The second chapter is full of the Fairy Tales of Antiquity; things which people used to relate round their fires during the ancient Saturnalia, just as our ancestors used to do at Christmas, and as boys read them still. And the Saturnalia were not only, to the ancients, what the Christmas holidays are to us, but the veritable parents and progenitors of those holidays, as every antiquary knows. It is doubtful whether Macrobius, who wrote a "Saturnalia," or Christmas Holiday Book, of his time, was a Pagan or a Christian; but, at all events, his book is full of every kind of miscellaneous reading and gossiping, from Scipio's Dream down to a scandalous anecdote and a disputed passage in Virgil. Such was the pastime, he tells us, at that season, of the best informed circles at Rome.

Our third chapter contains, among other Saturnalian subjects, the story of the truly Christmas-like personage, Gellias, one of the wittiest and most hospitable of entertainers, a noblehearted merchant prince, who kept seven hundred gallons of wine in his house, and was famous for making his workmen happy.

Our third and fourth chapters, besides some Saturnalian stories, include an account of an ancient holiday, full of gossip, and show, and leafy boughs, together with a vast deal of Pas

toral, a summer recollection, to which Christmas has always been fond of reverting, at least in books and among the poets; probably on the principle of extremes meeting, and by a happy rule of contraries.

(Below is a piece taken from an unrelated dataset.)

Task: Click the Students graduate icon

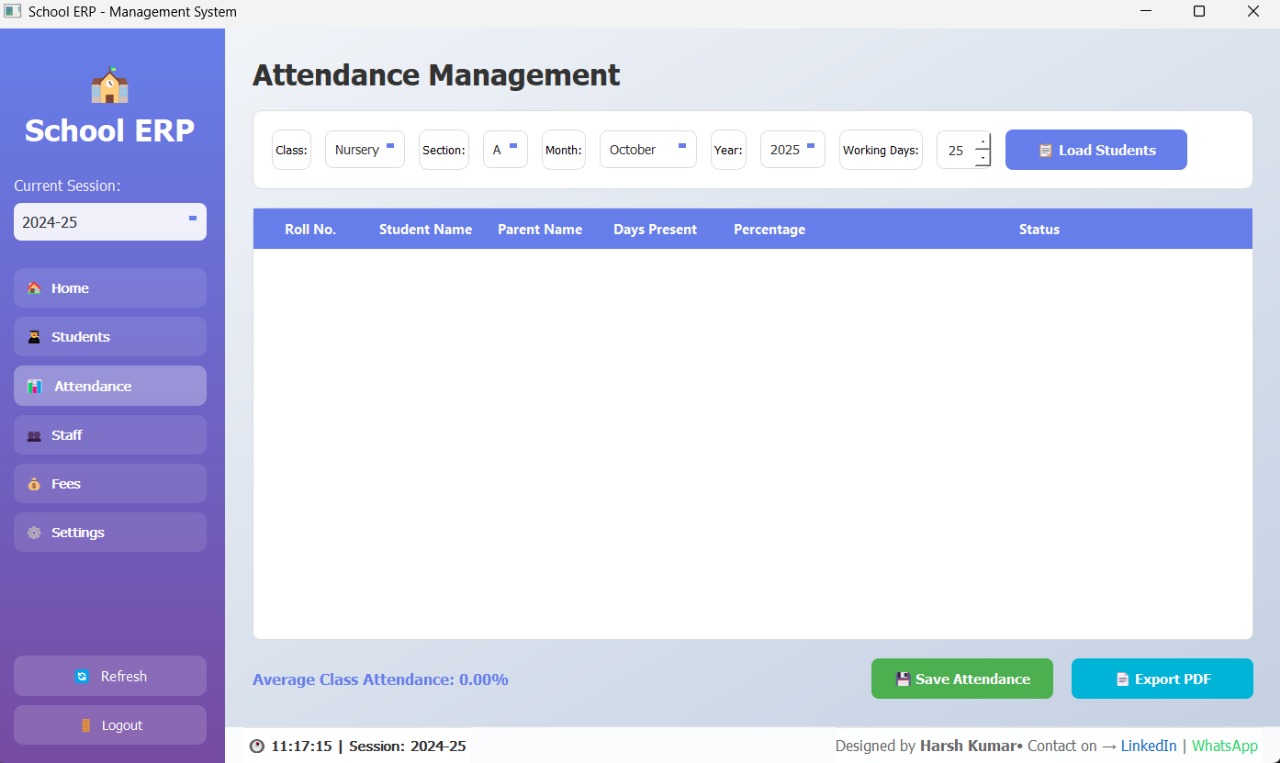Action: coord(34,337)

It is observable how fond we are at Christmas of what our forefathers used to call "greens," that is to say, boughs and flowers and everything which can force the summer, as it were, to remain with us by our firesides.

The sixth chapter is our beloved subject, the story of King Robert aforesaid.

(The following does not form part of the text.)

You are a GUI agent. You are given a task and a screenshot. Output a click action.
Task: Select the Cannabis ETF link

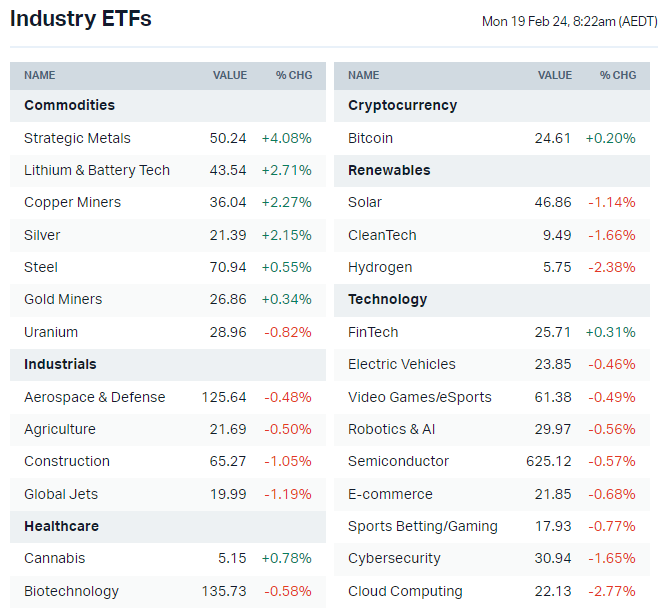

The seventh brings us, through Italian Pastoral, to the Christmas poetical entertainments of our ancestors.

In the eighth and ninth we are in the Old English Poetical Works. In the tenth at Mount Etna with its stories. In the eleventh with the Bees. In the twelfth with the musical services of the Church, with cheerful pieties of all sorts, and with the jovial Sicilian poet, Meli, one of the most universal of men.

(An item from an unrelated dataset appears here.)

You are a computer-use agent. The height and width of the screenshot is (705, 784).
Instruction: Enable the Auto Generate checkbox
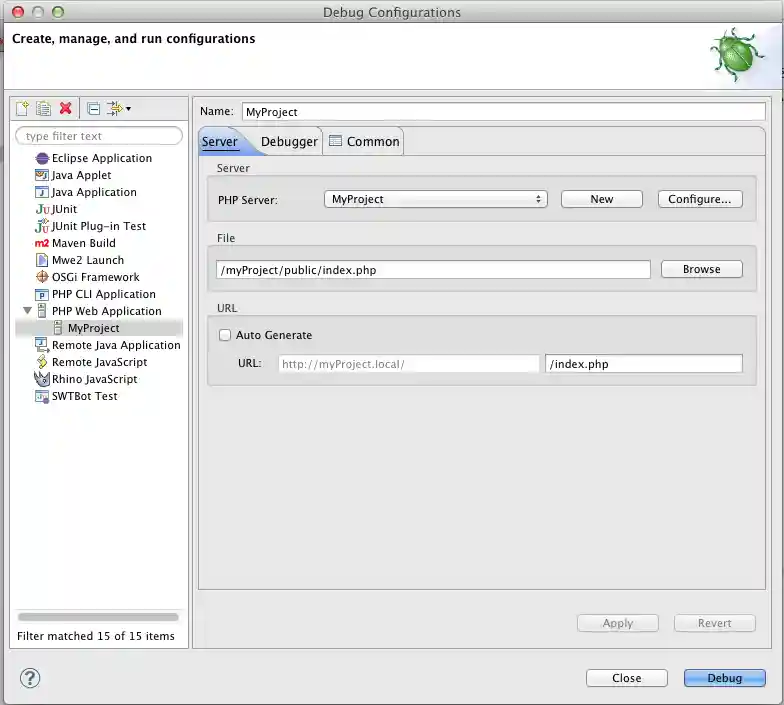(225, 335)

Some persons have fancied that our book would be too learned! The most unlearned of such readers as we hope to possess will see what a notion this is, and to what plain English all our Greek and Latin has turned. We have the greatest contempt for learning, merely so called; together with the greatest respect for it, when it sees through the dead letter of time and words into the spirit that concerns all ages and all descriptions of men. Every clever unlearned man in England,

rich and poor, if we had the magic to do it, should be gifted to-morrow with all the learning that would adorn and endear his commerce to him, his agriculture, and the poorest flower-pot at his window. It would satisfy the longings that are born with such a man, and are natural to his powers; and would enable him, while he no longer envied such right parliamentary quoters of Virgil as the Minister, or Macauley, or Sir Robert, or Brougham, or Lord Ellesmere, or Lord Morpeth, or Fox, to laugh at such educated ignoramuses as A, B, and C, who, though the classics were beaten into their heads at school, have no more real taste for what they quote, than the wall has for the pictures that are hung upon it with nail and hammer.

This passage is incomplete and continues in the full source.